Graphormer — the generalization of the transformer architecture to graphs

Published in

Towards NeSy

4 min readNov 1, 2021

https://en.m.wikipedia.org/wiki/File:Chemical_Graph_Representation.svg

This article is a brief introduction to the recent work of Microsoft researchers. Feel free to jump to the paper directly here. Their generalization of the transformer architecture for modeling molecular graphs works perfectly and won them the 1st place of quantum prediction track of Open Graph Benchmark Large-Scale Challenge (KDD CUP 2021).
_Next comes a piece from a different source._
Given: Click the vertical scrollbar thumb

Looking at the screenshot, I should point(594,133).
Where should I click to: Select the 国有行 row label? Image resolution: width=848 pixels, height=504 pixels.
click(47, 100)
The Transformer is famous for modeling sequential information. Its core module, the self-attention block, captures the semantic similarity between tokens in a sentence or sentence-like structures like SMILES sequences for a molecule. Graphormer (Transformer for graph) incorporates several structural encoding methods to model other useful information in a graph, namely centrality encoding and spatial encoding.

Let’s start with some background knowledge on graphs.

The Centrality of a node

Graphs consists of nodes and edges, where the nodes are an abstraction of entities and the edges are the relationships between them. Graphs are usually so large in some applications that we can not have a clear visualization of what we are dealing with (like social networks). In complex network analysis, when it comes to a specific node, we usually ask a few questions about it:

What is the position of a node in a graph?
How important is this node?

Centrality comes to the center of those questions. We will introduce three kinds of centrality: betweenness, closeness, and degree centrality.

The first two centralities are relative to the shortest path in a graph. For the former one, ask this question: Considering all pairs of nodes in a graph, how many of them have to use a specific node as the communication bridge in the shortest path between them? The higher the number is, the higher the betweenness centrality is for this node. And for closeness centrality, we calculate the sum of the shortest path to all other nodes.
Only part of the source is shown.